The Springboard Elevator Pitch announced the overall winner of the competition last week – Emineo Art Gallery and crowd favorite, Highflyer.
The Springboard Elevator Pitch is an ideas challenge for students to display their concept to a group of investors, judges, students and staff. Each presentation was restricted to two-minutes. The short time is given in order to imitate the feeling of quickly explaining an idea to other people on an elevator ride.
Thomas Griffin, senior marketing major from Marble Falls pitched his winning idea, Emineo Art Gallery. Griffin has a lot of friends who are art majors trying to sell their art, but their most frequent purchasers are their friends or family. Griffin thought it would be a good idea to start a college art gallery website that endorses college students’ art.
“I started a platform for students to display their art on the site while also learning about business,” Griffin said.
“I designed a dashboard that would let artists log in and track the market trends, learn about the demographics of the people who are visiting the site and also set and kind of change some variables, like pricing.”
A nervous Griffin pitched his winning idea in a packed Hart Auditorium, and was awarded a total of $1,500.
“It’s a safe environment I think for students to try it out; it’s not shark tank, where they are going to cut you down. The investors and some students talked with me afterwards, they had some critiques, but they also had a lot of encouraging things to say,” Griffin said.
Matt Sanderson, senior marketing and finance major from Lubbock, and Garrett Wentz, senior biology major from Lubbock pitched their crowd favorite, Highflyer in a fun, passionate and comical way.
Highflyer started last spring break when a group of ACU students saw the Honduran people’s struggle to live a sustainable life.

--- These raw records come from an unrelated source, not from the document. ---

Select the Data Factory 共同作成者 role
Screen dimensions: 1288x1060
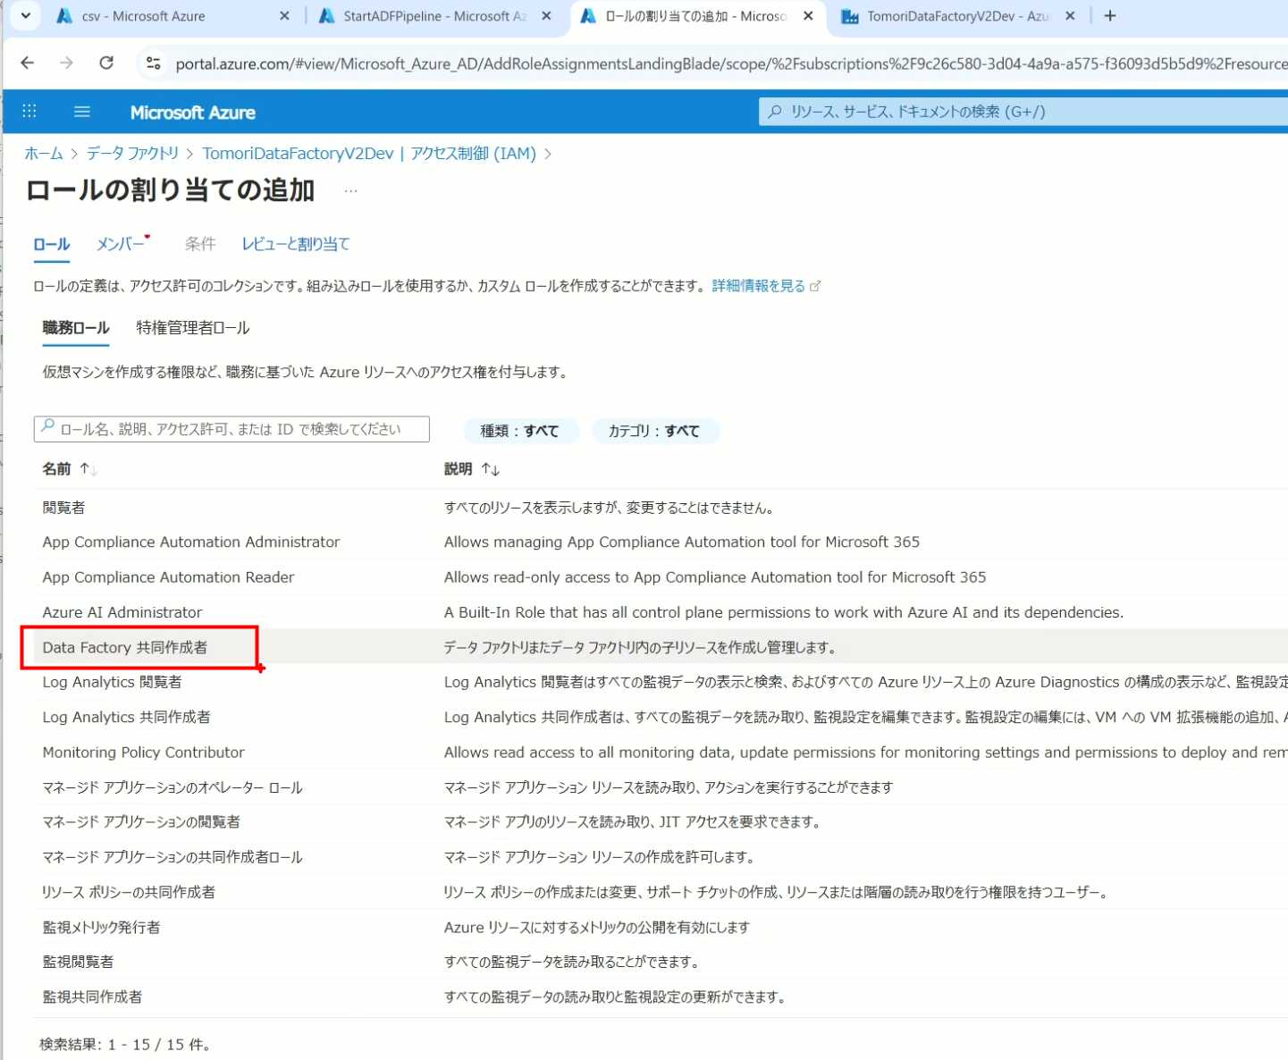(125, 647)
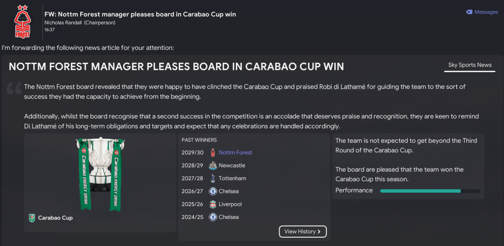Open Tottenham from past winners list
This screenshot has height=246, width=504.
tap(232, 178)
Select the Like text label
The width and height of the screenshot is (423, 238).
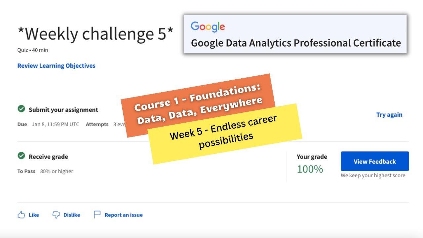pos(34,215)
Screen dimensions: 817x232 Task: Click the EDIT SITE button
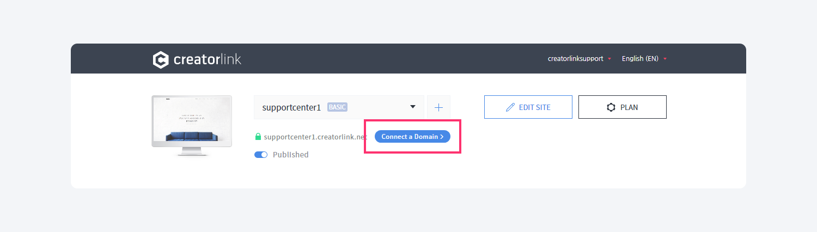[x=528, y=107]
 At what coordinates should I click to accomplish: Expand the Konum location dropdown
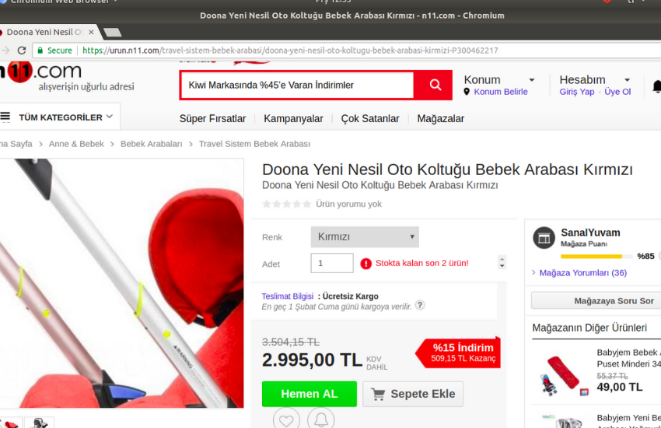498,79
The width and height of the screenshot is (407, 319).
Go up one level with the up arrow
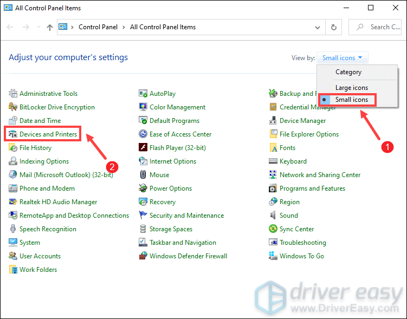tap(49, 27)
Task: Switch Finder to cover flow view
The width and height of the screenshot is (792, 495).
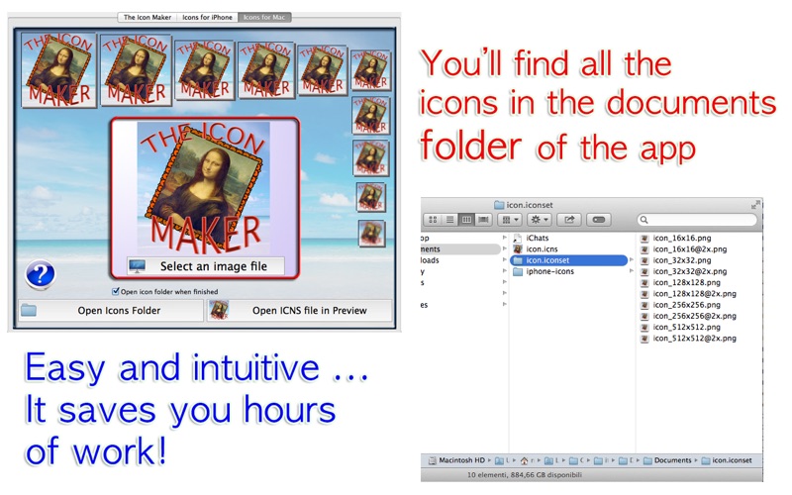Action: (x=484, y=220)
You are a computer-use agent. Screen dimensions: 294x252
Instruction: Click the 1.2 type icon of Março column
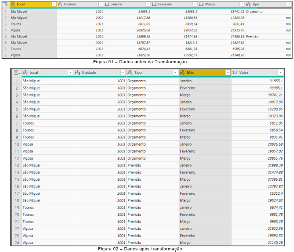[x=201, y=4]
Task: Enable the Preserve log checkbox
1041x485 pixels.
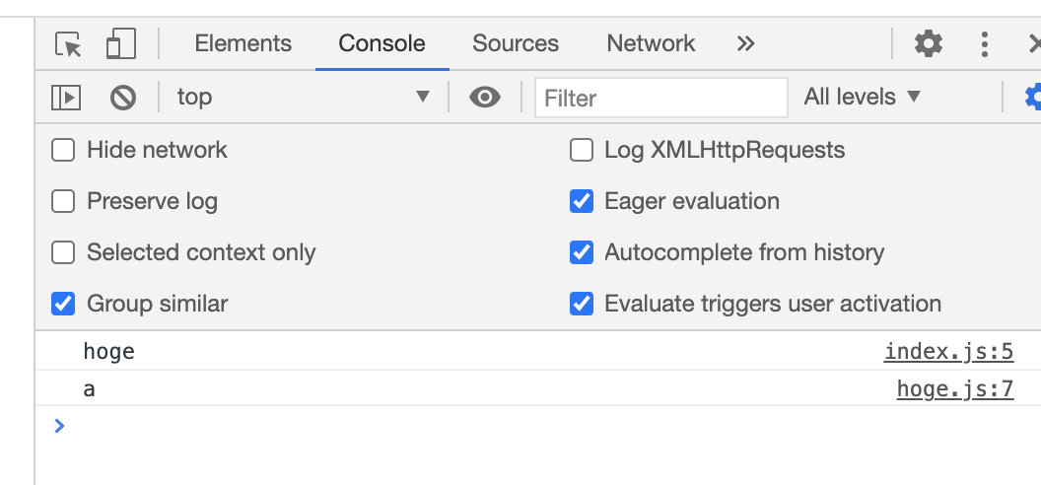Action: [x=63, y=202]
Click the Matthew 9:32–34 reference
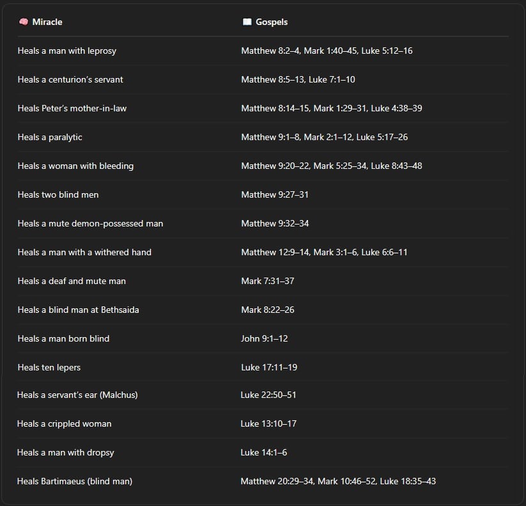The width and height of the screenshot is (526, 506). 274,223
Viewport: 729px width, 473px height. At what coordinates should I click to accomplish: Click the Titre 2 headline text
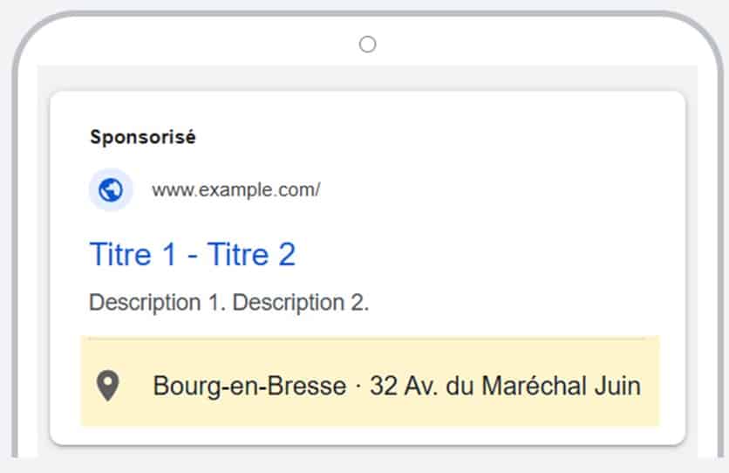[251, 255]
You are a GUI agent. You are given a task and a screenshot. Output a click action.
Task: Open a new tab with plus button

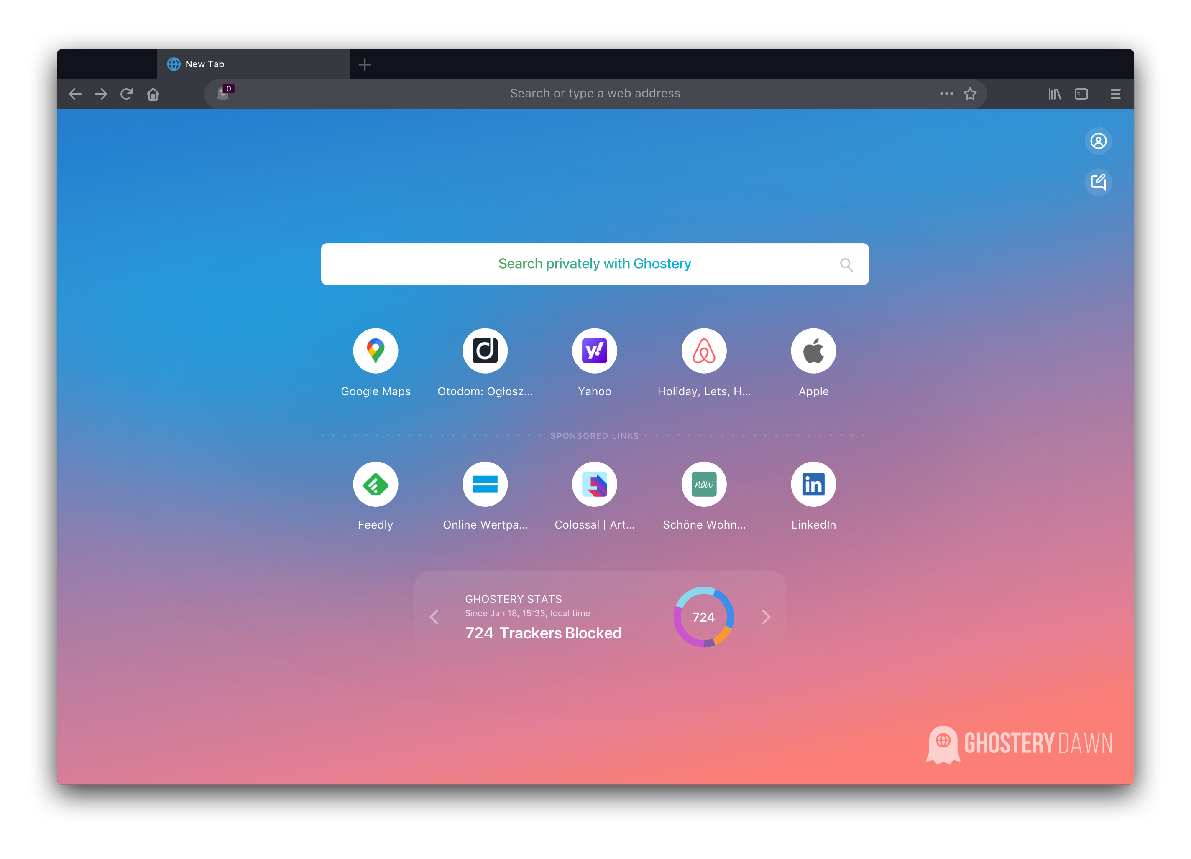[x=364, y=65]
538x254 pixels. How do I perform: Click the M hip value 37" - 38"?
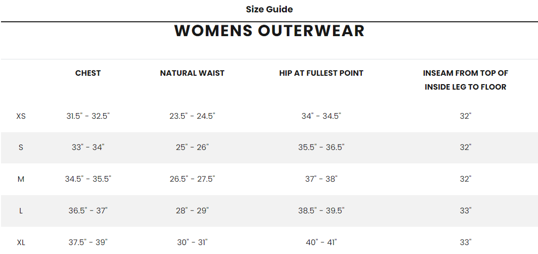point(321,179)
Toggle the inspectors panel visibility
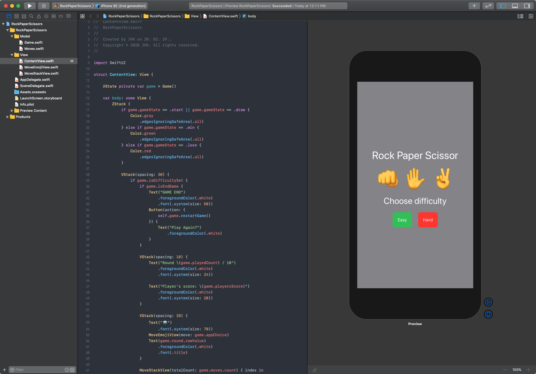 (527, 6)
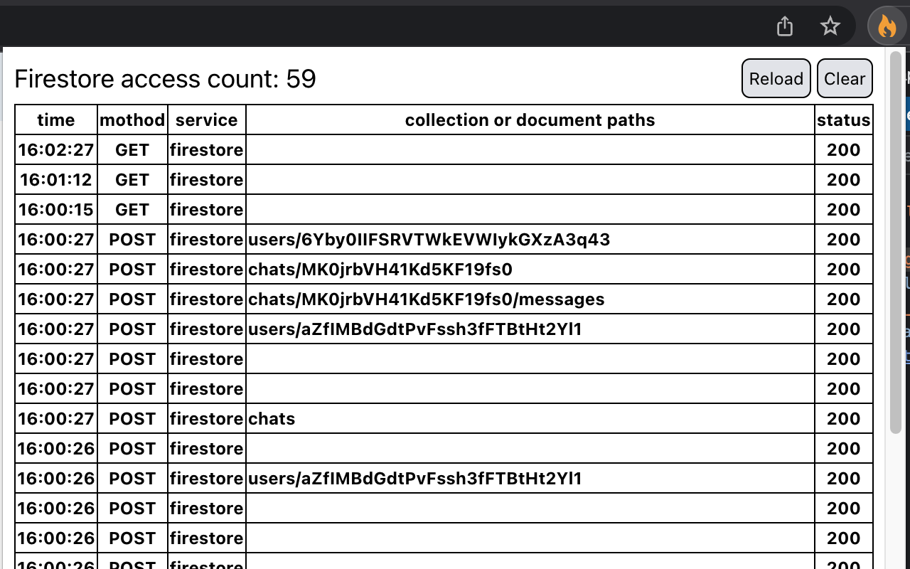Open the Firebase flame extension icon

886,26
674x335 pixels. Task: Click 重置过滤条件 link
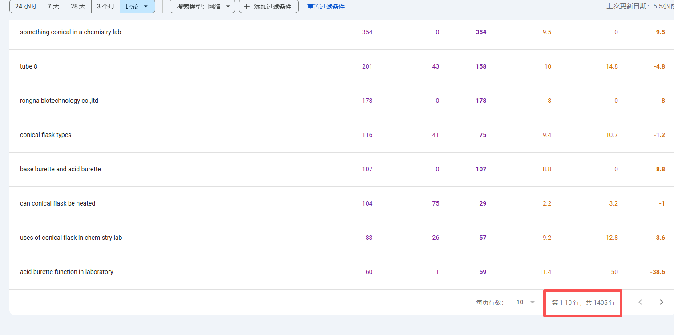[326, 7]
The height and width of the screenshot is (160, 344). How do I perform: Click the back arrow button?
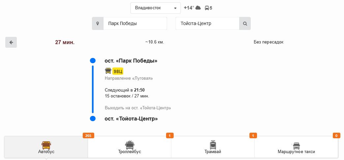(x=11, y=42)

The Honduran people make boots, belts and shirts but are not acquiring any income. Sanderson and Wentz thought it would be a good idea to create a Highflyer brand on a shirt with a little plane in the upper-right-hand corner, stating that person is a, “highflyer.” You may have seen students around campus wearing these shirts.
Sanderson and Wentz saw a need to give these people a passion for working toward the, “three G’s” in life, (Goal, Grit and Gain), a concept in their presentation. It starts out with a goal in life to work toward, the grit to persevere through and the gain you attain from it.
“It’s all about encouraging you, inspiring you and motivating you to get out and to do something great: to stop settling for whatever it is that you are doing now, and to get out and take risks,” Sanderson said.
“When you put on a Highflyer T-shirt you want to feel like you’re going to go out and accomplish something by going through the, ‘three G’s’ and at the same time you’re going to be helping the people in Honduras who can’t provide for themselves,” Wentz said.